PROBLEM TO SOLVE
Copy out exactly every line of the listing below, from the line containing "Given: Click the key icon in the address bar" down to the line containing "click(x=567, y=570)", with both of those lines included.

___

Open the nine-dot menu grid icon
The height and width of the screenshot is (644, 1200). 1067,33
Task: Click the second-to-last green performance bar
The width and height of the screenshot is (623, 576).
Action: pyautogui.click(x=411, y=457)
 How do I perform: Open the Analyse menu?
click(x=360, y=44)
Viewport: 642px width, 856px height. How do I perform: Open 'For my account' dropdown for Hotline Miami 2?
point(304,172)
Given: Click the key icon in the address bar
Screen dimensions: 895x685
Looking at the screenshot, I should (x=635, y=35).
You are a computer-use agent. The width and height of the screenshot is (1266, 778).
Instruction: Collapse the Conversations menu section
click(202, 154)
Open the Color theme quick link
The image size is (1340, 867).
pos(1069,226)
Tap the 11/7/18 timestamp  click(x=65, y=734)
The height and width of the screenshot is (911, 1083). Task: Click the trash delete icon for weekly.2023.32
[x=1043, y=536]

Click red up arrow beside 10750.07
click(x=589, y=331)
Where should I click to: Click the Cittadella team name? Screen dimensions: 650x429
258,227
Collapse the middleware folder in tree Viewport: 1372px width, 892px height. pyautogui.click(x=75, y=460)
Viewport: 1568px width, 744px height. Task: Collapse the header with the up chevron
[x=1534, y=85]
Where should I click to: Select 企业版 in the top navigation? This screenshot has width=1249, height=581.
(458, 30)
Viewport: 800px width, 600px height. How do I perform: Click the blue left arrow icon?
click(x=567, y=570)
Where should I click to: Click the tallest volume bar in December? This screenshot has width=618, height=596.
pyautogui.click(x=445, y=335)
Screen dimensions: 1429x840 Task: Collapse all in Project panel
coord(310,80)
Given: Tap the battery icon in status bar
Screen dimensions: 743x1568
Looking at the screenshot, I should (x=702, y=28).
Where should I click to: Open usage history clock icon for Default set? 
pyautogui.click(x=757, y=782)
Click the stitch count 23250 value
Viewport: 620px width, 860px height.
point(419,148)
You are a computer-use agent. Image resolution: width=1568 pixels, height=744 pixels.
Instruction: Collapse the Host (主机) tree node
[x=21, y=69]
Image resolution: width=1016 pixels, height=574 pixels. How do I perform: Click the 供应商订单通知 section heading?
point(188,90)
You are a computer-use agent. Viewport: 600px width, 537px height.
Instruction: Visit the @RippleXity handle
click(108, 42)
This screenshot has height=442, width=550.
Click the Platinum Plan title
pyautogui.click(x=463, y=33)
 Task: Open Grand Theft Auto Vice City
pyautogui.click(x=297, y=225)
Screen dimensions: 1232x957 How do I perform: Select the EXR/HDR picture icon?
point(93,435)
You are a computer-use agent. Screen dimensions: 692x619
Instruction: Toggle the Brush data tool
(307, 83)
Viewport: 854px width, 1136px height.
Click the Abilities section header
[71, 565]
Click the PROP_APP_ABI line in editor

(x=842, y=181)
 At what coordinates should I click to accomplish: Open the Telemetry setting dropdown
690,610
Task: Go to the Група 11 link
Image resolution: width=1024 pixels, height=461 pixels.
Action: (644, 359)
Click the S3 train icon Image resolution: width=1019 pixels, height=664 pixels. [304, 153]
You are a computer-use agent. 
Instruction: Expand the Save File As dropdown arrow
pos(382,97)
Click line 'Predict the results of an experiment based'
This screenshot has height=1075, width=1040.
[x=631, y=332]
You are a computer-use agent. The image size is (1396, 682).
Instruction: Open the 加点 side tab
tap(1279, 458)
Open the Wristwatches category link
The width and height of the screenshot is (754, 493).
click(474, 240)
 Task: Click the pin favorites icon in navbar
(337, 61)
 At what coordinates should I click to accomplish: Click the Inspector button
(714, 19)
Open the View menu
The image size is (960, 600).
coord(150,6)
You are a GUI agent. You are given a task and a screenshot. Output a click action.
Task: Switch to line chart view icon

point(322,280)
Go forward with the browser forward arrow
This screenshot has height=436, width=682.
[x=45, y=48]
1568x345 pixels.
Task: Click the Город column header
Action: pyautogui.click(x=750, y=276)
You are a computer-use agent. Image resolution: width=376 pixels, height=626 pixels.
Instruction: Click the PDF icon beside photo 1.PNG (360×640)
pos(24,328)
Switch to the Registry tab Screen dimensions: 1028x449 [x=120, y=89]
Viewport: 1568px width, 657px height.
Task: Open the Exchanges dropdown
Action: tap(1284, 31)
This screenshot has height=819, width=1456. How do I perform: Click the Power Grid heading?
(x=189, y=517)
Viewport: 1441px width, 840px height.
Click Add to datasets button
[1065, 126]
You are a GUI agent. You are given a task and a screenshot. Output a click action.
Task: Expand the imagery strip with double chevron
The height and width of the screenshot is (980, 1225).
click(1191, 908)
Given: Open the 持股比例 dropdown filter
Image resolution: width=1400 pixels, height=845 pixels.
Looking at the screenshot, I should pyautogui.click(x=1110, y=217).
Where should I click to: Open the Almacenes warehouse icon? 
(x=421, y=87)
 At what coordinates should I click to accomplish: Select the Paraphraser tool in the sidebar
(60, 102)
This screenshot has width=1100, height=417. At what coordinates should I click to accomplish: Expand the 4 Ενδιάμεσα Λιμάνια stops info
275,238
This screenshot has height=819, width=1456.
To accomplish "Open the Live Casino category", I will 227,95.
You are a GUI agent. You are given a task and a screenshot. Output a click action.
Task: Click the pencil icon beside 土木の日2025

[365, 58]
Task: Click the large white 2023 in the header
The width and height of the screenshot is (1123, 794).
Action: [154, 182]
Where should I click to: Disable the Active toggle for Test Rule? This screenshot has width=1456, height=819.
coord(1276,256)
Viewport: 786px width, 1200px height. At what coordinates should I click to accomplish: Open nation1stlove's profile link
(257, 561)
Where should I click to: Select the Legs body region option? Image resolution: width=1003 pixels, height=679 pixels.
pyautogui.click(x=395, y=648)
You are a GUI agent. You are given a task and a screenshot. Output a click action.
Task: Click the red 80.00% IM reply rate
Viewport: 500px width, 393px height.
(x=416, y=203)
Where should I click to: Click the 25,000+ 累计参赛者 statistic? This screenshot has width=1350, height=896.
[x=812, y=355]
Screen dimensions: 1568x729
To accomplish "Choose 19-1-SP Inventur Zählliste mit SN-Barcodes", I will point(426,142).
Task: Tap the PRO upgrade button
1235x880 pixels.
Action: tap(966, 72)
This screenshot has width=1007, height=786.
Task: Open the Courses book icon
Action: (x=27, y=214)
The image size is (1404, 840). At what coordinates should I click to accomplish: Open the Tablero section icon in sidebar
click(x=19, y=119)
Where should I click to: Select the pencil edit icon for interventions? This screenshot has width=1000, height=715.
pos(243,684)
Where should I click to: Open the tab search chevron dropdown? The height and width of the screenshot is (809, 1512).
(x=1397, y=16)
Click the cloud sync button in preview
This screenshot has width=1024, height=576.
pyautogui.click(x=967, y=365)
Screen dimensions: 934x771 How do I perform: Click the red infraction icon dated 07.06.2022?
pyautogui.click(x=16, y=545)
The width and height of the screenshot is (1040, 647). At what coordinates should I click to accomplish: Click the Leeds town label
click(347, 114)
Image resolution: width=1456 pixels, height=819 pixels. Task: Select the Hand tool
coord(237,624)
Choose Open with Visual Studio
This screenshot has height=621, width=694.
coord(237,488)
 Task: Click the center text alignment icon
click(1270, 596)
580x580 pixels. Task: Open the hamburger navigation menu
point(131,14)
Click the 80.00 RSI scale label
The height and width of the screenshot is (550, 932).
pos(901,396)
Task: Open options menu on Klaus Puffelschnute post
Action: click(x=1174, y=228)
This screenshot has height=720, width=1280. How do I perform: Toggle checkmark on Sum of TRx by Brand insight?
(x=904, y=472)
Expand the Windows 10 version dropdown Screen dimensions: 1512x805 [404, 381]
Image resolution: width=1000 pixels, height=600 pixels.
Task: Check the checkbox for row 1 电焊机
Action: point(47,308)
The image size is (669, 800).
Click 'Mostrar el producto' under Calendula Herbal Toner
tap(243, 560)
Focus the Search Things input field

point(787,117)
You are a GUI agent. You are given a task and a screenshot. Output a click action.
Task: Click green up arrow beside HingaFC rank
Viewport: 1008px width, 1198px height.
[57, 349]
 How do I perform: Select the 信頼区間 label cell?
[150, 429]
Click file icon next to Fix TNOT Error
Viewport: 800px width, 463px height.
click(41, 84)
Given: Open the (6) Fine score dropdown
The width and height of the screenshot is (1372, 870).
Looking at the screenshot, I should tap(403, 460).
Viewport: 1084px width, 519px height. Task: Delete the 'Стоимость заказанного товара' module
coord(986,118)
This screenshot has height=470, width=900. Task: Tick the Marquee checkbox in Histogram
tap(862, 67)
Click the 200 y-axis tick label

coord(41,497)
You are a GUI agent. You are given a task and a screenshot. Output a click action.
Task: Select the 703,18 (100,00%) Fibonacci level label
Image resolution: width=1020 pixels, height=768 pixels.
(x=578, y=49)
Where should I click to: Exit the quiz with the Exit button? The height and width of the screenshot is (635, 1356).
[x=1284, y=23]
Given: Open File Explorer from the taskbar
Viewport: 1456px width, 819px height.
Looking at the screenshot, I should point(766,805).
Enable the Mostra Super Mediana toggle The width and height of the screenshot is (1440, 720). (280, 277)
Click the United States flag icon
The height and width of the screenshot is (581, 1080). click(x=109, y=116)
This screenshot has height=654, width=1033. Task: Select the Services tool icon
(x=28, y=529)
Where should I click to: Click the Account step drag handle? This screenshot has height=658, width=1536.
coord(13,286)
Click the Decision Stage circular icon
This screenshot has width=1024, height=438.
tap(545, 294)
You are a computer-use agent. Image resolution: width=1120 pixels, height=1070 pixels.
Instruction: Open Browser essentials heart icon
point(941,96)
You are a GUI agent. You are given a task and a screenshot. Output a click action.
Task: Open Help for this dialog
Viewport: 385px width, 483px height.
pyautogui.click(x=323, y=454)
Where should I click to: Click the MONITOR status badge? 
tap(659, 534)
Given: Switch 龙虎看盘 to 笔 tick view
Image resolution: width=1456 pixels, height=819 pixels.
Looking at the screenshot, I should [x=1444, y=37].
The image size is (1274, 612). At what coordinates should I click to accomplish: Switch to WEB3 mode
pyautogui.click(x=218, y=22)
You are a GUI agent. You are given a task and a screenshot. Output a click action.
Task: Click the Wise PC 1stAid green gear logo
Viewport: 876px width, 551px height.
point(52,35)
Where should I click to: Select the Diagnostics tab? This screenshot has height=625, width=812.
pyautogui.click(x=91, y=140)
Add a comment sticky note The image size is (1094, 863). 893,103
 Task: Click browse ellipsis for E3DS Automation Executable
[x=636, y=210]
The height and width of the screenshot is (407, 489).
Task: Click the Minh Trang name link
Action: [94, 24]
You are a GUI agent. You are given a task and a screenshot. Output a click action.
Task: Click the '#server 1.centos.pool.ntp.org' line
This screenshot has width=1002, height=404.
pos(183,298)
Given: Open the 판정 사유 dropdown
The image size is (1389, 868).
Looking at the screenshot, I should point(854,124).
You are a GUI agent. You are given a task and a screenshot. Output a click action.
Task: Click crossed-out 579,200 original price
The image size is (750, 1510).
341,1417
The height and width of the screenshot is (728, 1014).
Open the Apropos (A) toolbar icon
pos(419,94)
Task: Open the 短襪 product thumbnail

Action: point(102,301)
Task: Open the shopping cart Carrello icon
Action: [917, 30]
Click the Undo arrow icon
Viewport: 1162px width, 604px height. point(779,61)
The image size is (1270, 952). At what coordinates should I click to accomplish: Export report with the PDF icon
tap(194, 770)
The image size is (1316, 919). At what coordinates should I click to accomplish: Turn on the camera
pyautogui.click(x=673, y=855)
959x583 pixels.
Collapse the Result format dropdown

___

RIGHT ANSWER
Given: Click the key icon in the address bar
Screen dimensions: 895x685
Looking at the screenshot, I should (x=635, y=35).
You are a computer-use agent. The width and height of the screenshot is (1266, 778).
Instruction: Collapse the Conversations menu section
click(202, 154)
Open the Color theme quick link
The image size is (1340, 867).
pos(1069,226)
Tap the 11/7/18 timestamp  click(x=65, y=734)
The height and width of the screenshot is (911, 1083). Task: Click the trash delete icon for weekly.2023.32
[x=1043, y=536]

Click red up arrow beside 10750.07
click(x=589, y=331)
Where should I click to: Click the Cittadella team name? Screen dimensions: 650x429
258,227
Collapse the middleware folder in tree Viewport: 1372px width, 892px height. pyautogui.click(x=75, y=460)
Viewport: 1568px width, 744px height. Task: Collapse the header with the up chevron
[x=1534, y=85]
Where should I click to: Select 企业版 in the top navigation? This screenshot has width=1249, height=581.
(458, 30)
Viewport: 800px width, 600px height. How do I perform: Click the blue left arrow icon?
click(x=567, y=570)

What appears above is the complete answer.